Conservatorships can be critical instruments that allow someone to make decisions on behalf of a vulnerable adult who cannot make them by himself or herself.

However, conservatorship disputes can arise for various reasons. And when they do, they have the potential to become contentious.

Reasons a person might challenge appointments

Disagreement on the need for a conservatorship is one primary reason why someone might challenge an appointment. A person’s incapacity may not necessarily be obvious, and evaluations regarding mental capacity do not always come to the same conclusions.

Allegations of financial abuse by the conservator could also spark legal contests. If a conservator is mismanaging an incapacitated person’s finances or engaging in financial abuse, concerned family members could request a new appointment.

Contesting the conservatorship

If you do not believe a person should serve as a conservator, you have a couple of options. You could object to the appointment or file your own application for conservatorship. This can prevent an untrustworthy person from serving in such a crucial capacity. You could also submit evidence that supports a claim stating there is no need for the courts to appoint anyone as a conservator.

If conflicts arise after this point, concerned parties can file a request to terminate, replace or suspend the conservatorship.

Preparing for the fallout

Unfortunately, in a case involving challenges to a conservatorship, there is the potential for some painful arguments among loved ones.

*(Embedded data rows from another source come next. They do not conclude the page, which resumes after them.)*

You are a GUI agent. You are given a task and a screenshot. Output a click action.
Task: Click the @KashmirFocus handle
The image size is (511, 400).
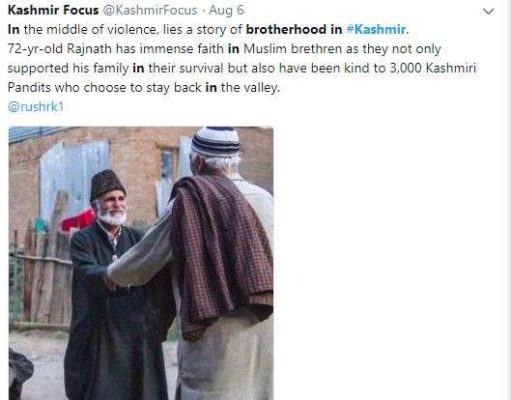(x=150, y=10)
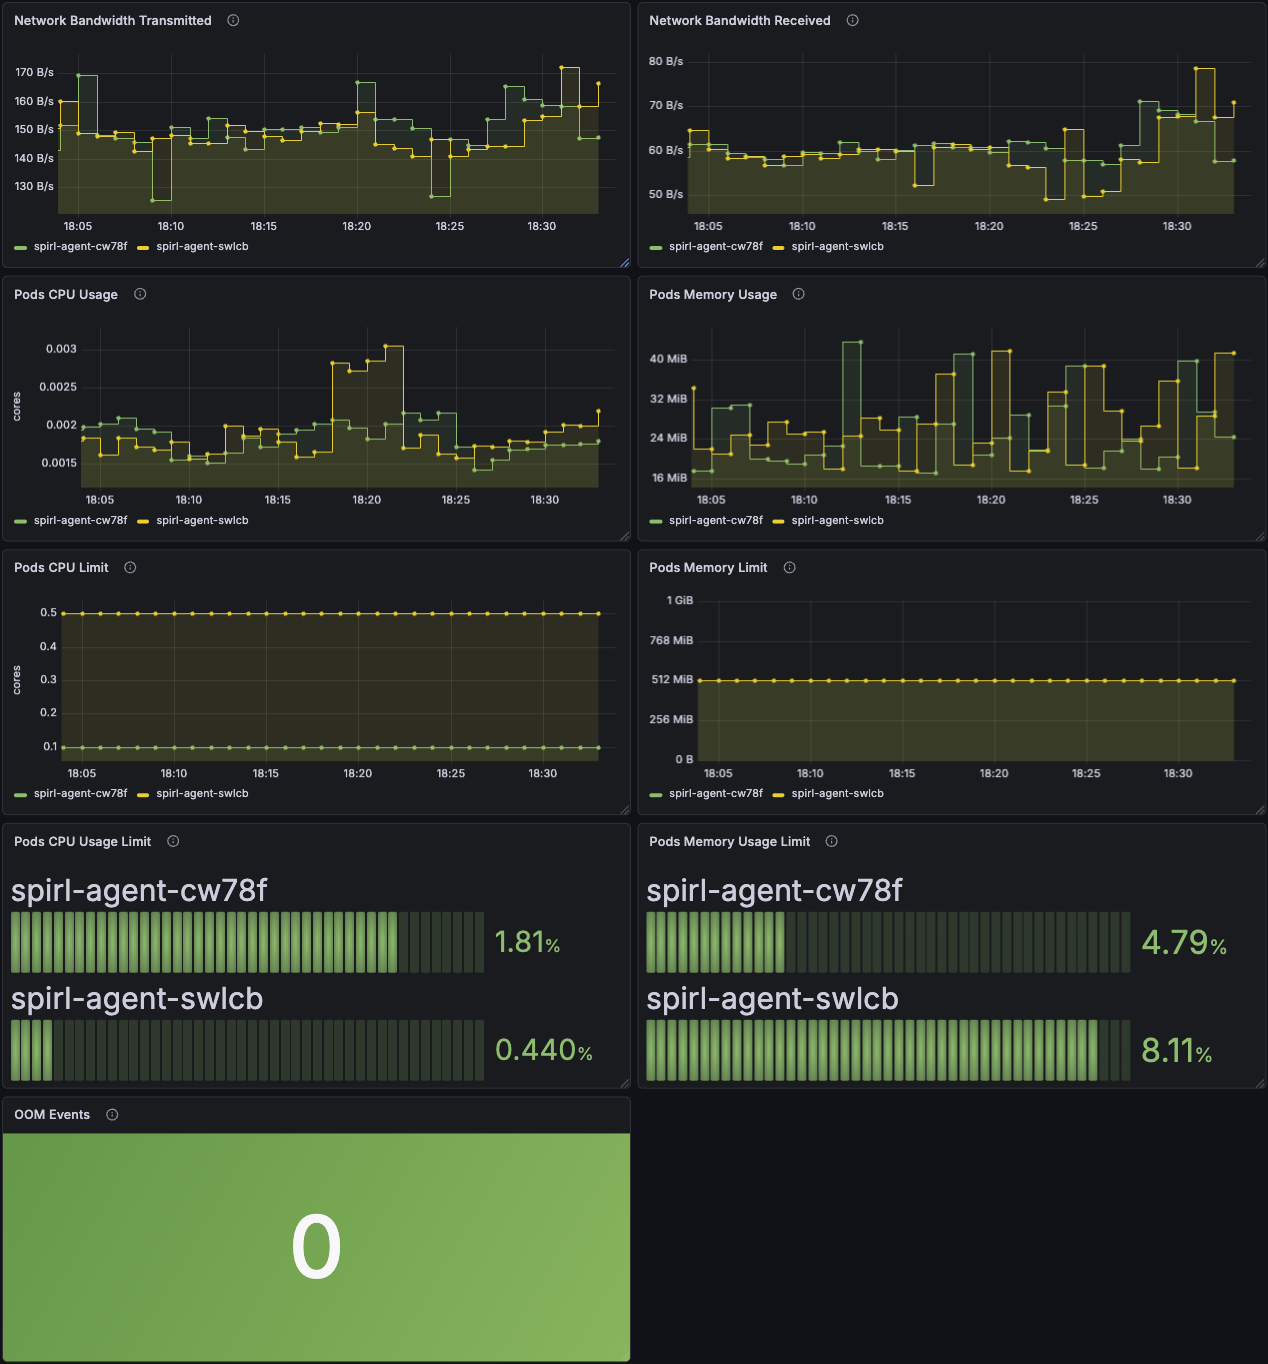
Task: Click the large zero value in OOM Events
Action: click(x=316, y=1243)
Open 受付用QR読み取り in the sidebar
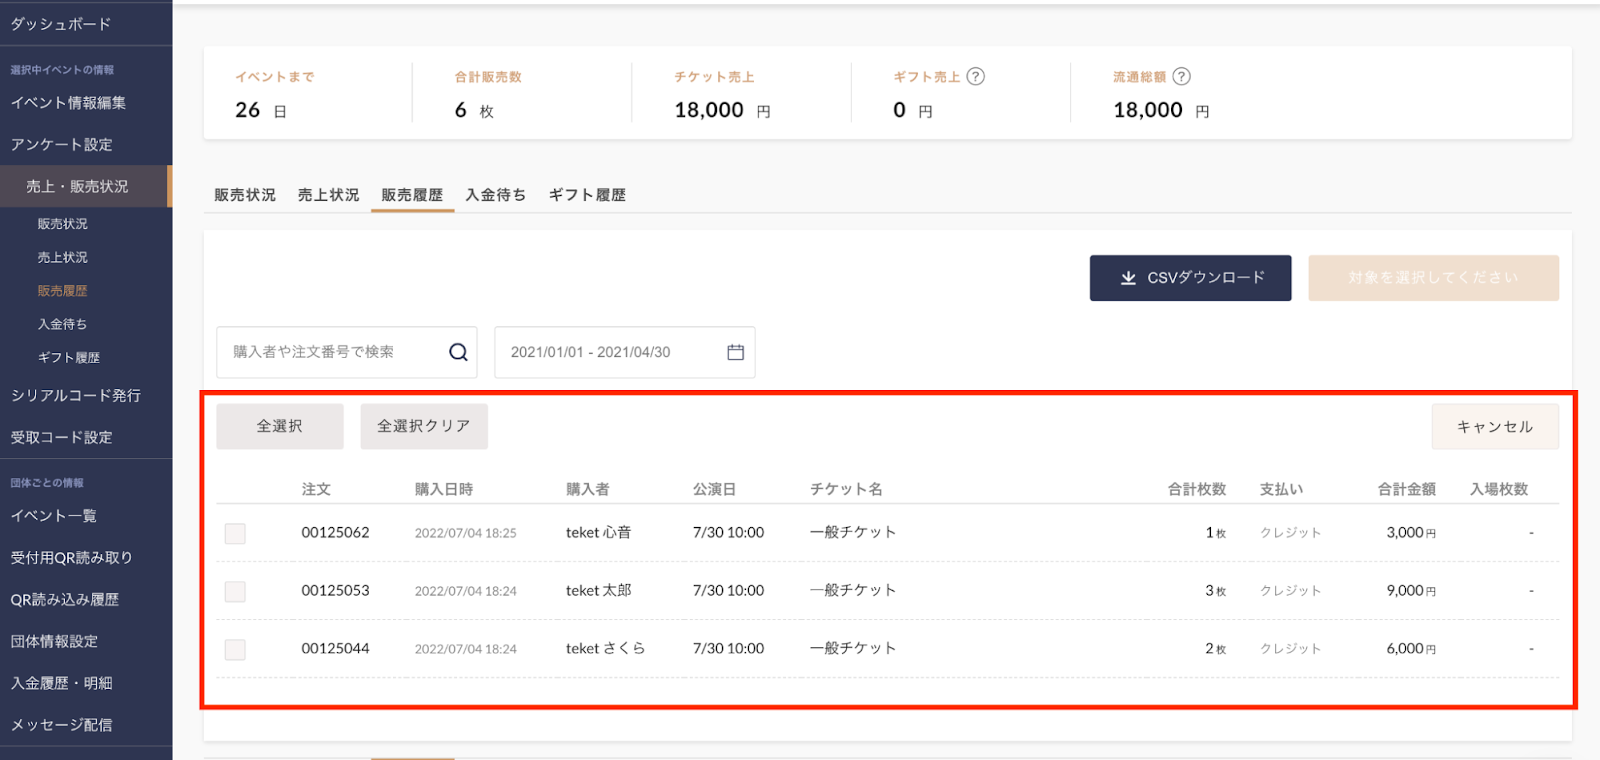 click(x=71, y=558)
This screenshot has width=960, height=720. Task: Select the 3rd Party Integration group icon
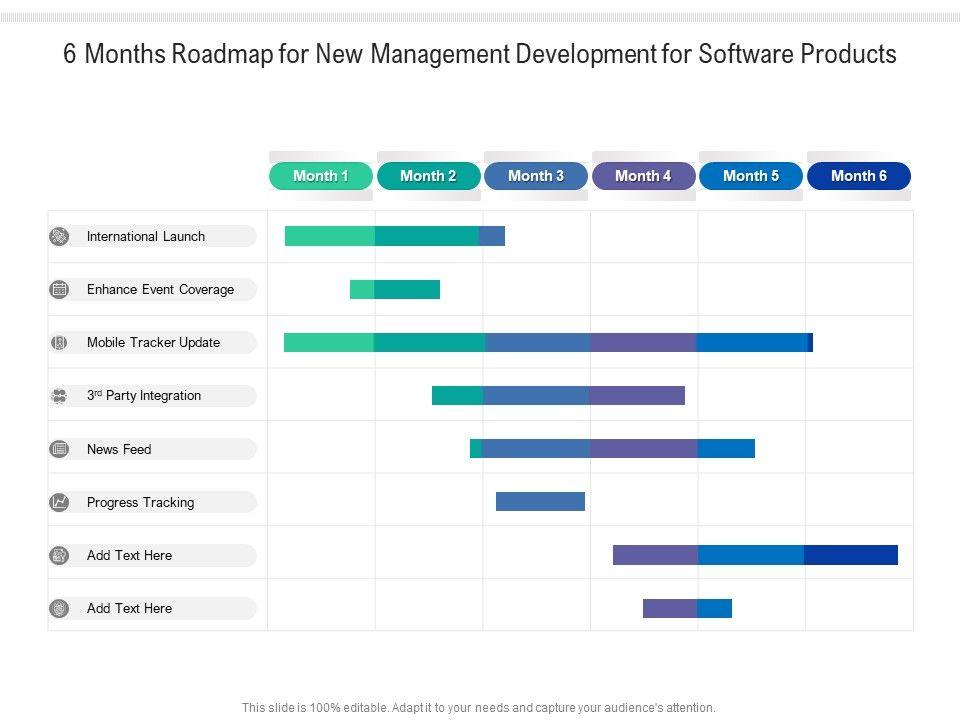pos(60,396)
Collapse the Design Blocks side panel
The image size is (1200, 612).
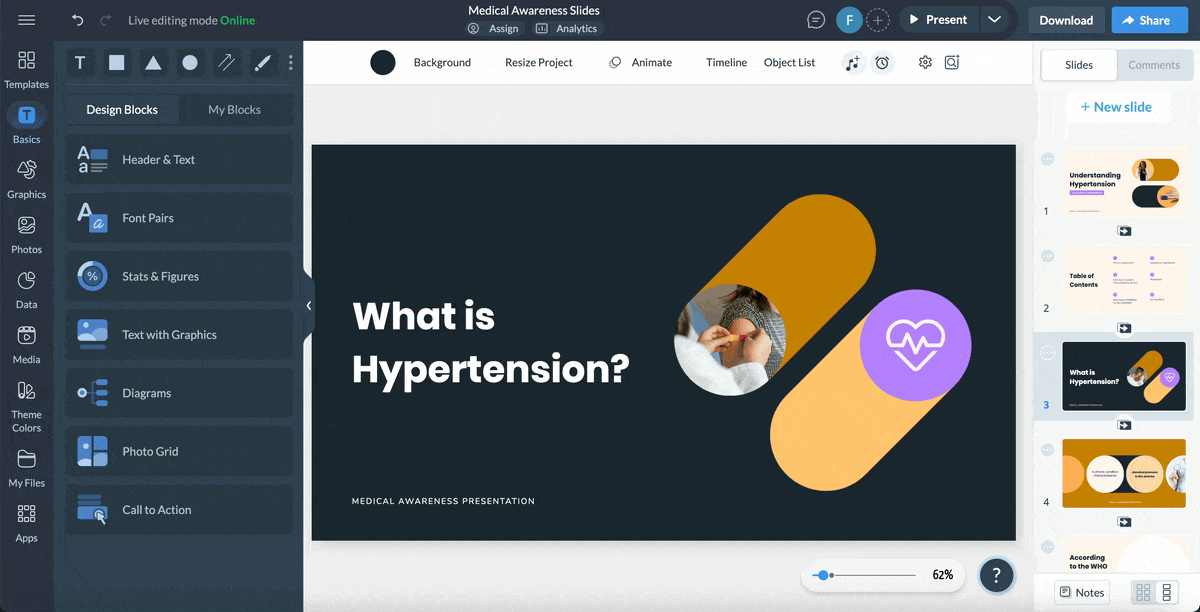click(x=309, y=305)
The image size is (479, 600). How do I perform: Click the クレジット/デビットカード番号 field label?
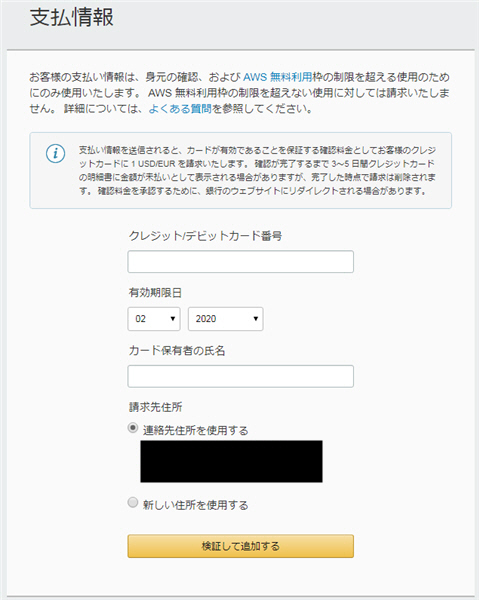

For instance, former San Francisco Giants player Orlando Cepeda is in the middle of a bitter legal battle involving conservatorship. Cepeda reportedly claims he does not require a conservator. He and his wife are battling over two of their sons as well as a daughter-in-law they claim is abusing her role as the current conservator. Reports suggest there has been devastating emotional and financial fallout.

One way to minimize the potential for arguments is to discuss conservatorship before it becomes necessary. A person can specify who he or she would want to be in charge of financial, medical or personal decisions if he or she becomes incapacitated. Parties can also work with attorneys to pursue swift, peaceful resolutions.